RIGHT OF FIRST OFFER AGREEMENT
Exhibit 10.4
RIGHT OF FIRST OFFER AGREEMENT
This RIGHT OF FIRST OFFER AGREEMENT (this “Agreement”) is entered into as of , 2014 (the “Effective Date”) by and among JP Energy Partners LP, a Delaware limited partnership (the “Partnership”), JP Energy XX XX LLC, a Delaware limited liability company and the general partner of the Partnership (the “General Partner”), JP Energy Development LP, a Delaware limited partnership (“Development”), and Republic Midstream Holdings, LLC, a Delaware limited liability company (“RMH”). The Partnership, the General Partner, Development and RMH may hereafter be individually referred to as a “Party” or collectively as the “Parties.”
RECITALS
WHEREAS, the Parties desire, by their execution of this Agreement, to evidence the terms and conditions upon which (i) Development grants to the Partnership a right of first offer with respect to all of Development’s current and future assets (the “Development ROFO Assets”) and (ii) RMH grants to the Partnership a right of first offer with respect to RMH’s 100% interest in Republic Midstream Gathering II, LLC, which holds a 50% interest in Republic Midstream JV, LLC (the “RMH ROFO Assets”), as set forth herein;
AGREEMENTS
NOW, THEREFORE, in consideration of the premises and the covenants, conditions, and agreements contained herein, and for other good and valuable consideration, the receipt and sufficiency of which are hereby acknowledged, the Parties hereby agree as follows:
ARTICLE I
DEFINITIONS
Section 1.1. Definitions. The definitions listed below shall be for all purposes applied to the terms used in this Agreement:
“Affiliate” means, with respect to any Person, any other Person that directly or indirectly through one or more intermediaries controls, is controlled by or is under common control with, the Person in question. As used in this definition, the term “control” means the possession, direct or indirect, of the power to direct or cause the direction of the management and policies of a Person, whether through ownership of voting securities, by contract or otherwise. For purposes of this Agreement, RMH, the Partnership Entities and the Development Entities shall not be considered Affiliates.

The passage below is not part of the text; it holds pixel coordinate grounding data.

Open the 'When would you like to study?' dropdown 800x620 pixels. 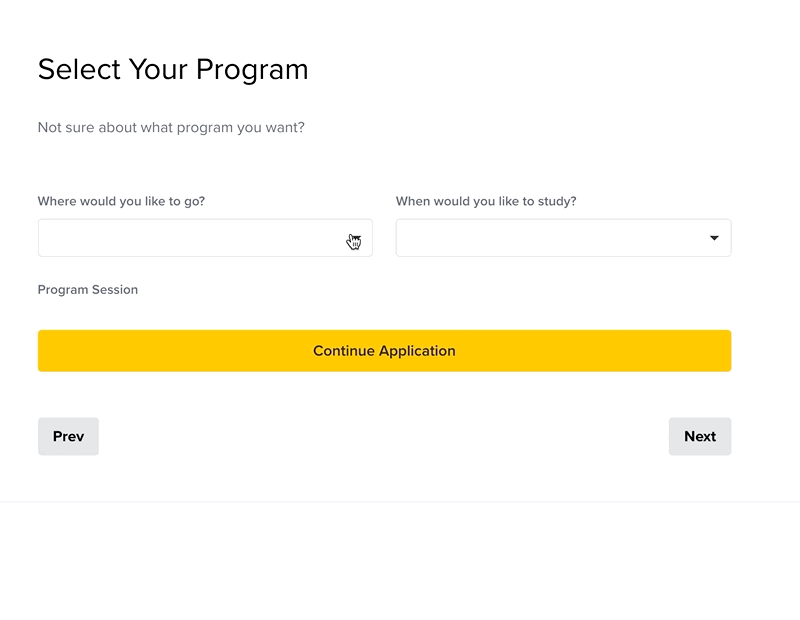coord(563,238)
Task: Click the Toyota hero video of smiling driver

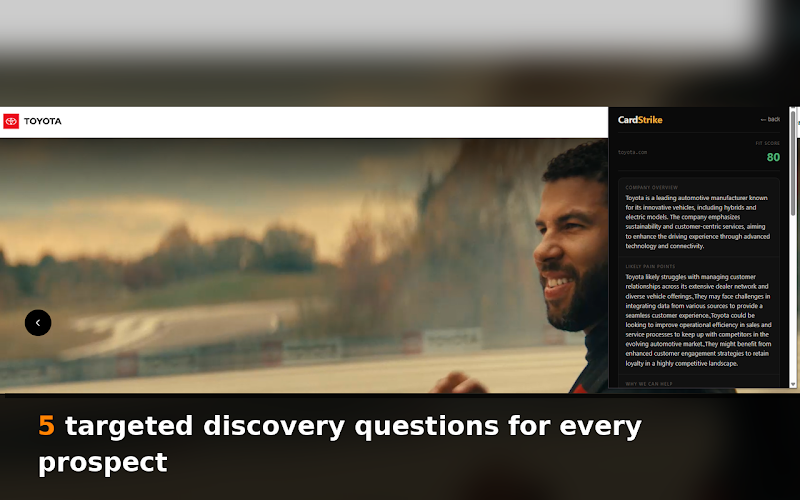Action: coord(304,265)
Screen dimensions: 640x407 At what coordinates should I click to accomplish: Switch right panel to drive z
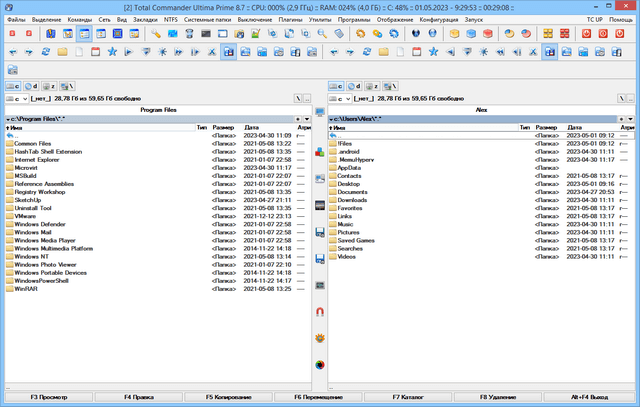tap(374, 87)
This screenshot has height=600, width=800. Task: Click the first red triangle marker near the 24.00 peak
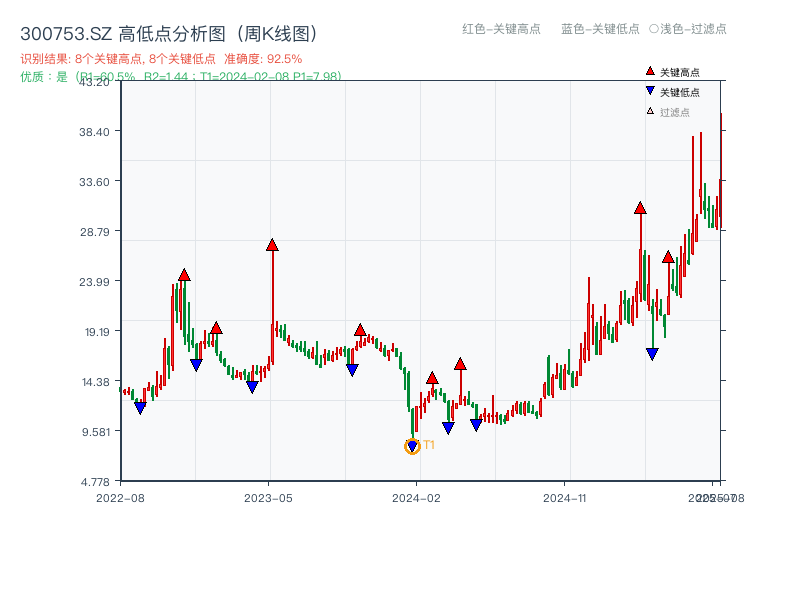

“Agreement” has the meaning set forth in the introductory paragraph of this Agreement.
“Common Units” has the meaning given such term in the Partnership Agreement.
“Conflicts Committee” has the meaning set forth in the Partnership Agreement.
“Development” has the meaning set forth in the introductory paragraph of this Agreement.
“Development Entities” means Development and its Subsidiaries.
“Development ROFO Assets” has the meaning set forth in the recitals of this Agreement.
“Effective Date” has the meaning set forth in the introductory paragraph of this Agreement.
“General Partner” has the meaning set forth in the introductory paragraph of this Agreement.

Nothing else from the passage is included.